Tuesday, December 7th | 3 Tevet 5782

April 7, 2016 4:11 pm

Cyber-Security Expert: More Damage Done to Israeli Economy by Daily Hacking Than Annual #OpIsrael Attack

avatar by Ruthie Blum

Israeli expert says daily hacking more damaging than annual cyberattack. Photo: Wikipedia.

Israeli expert says daily hacking more damaging than annual cyberattack. Photo: Wikipedia.

Over a 24-hour period, a mass cyberattack against Israeli government and private business websites was launched by the hacker group “Anonymous,” the Hebrew news site nrg reported on Thursday.

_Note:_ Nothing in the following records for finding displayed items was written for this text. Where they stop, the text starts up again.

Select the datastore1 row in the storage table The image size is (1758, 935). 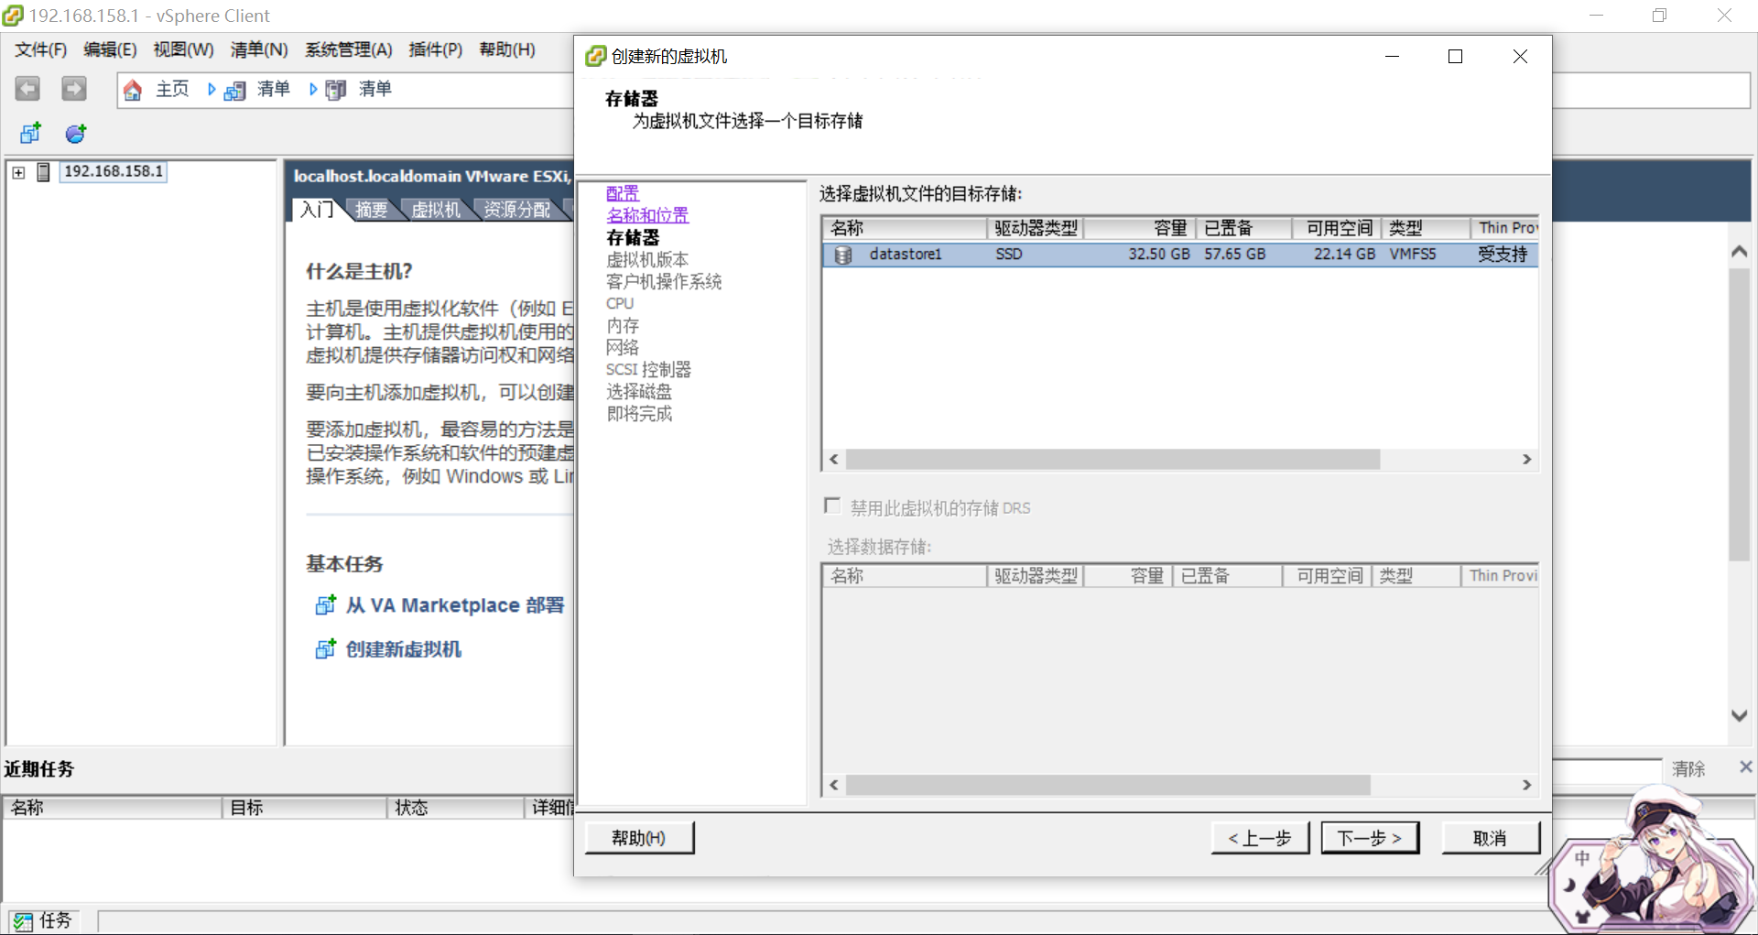1007,255
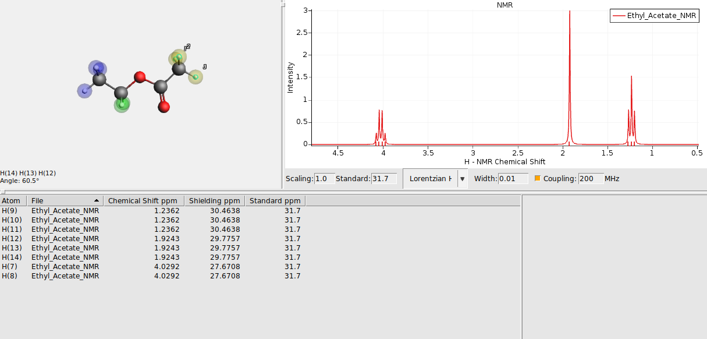Open the Lorentzian lineshape dropdown
The width and height of the screenshot is (707, 339).
tap(431, 179)
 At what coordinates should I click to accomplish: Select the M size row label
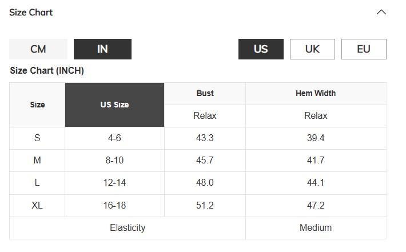click(x=37, y=161)
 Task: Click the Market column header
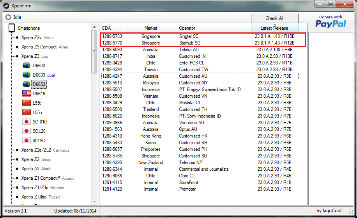tap(151, 28)
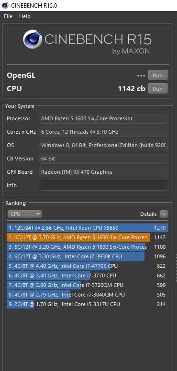This screenshot has height=371, width=177.
Task: Open the Help menu
Action: tap(25, 16)
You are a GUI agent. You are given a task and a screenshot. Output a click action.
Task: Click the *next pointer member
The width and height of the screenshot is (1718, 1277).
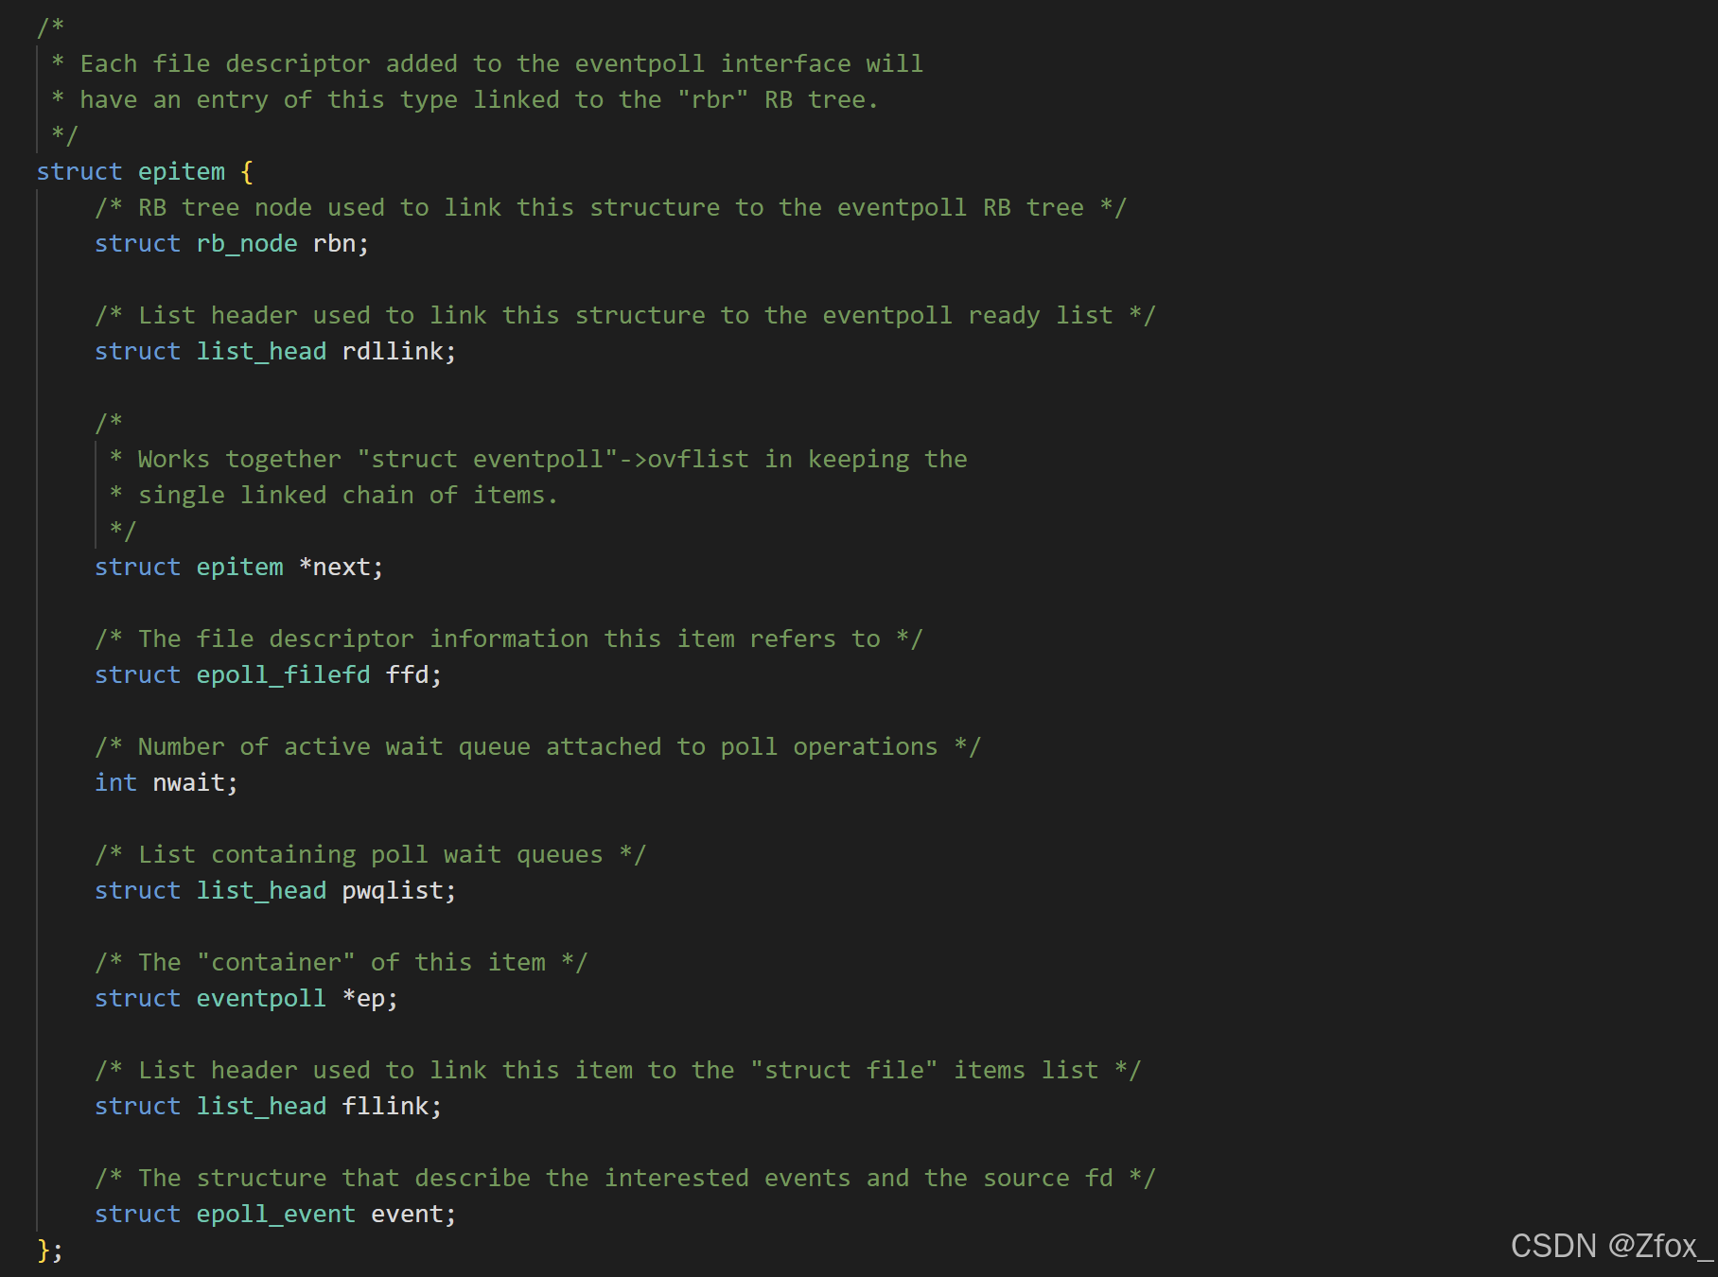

Threats about the annual attack – dubbed #OpIsrael — which has taken place on April 7 every year since 2013 — were widely circulated on social media during the past few weeks, as The Algemeiner reported on Sunday.

These involved claiming that the purpose of the attack is “to punish the Zionist entity for continuing its murderous assaults and crimes against humanity that it commits against the Palestinian people.”

But Gai Monorov, deputy chairman of the Israeli branch of the global non-profit organization ISAC (Information Systems Audit and Control Association) told nrg that far “more significant damage is caused to the Israeli economy from ongoing daily attacks on tens of thousands of computers in [the country].”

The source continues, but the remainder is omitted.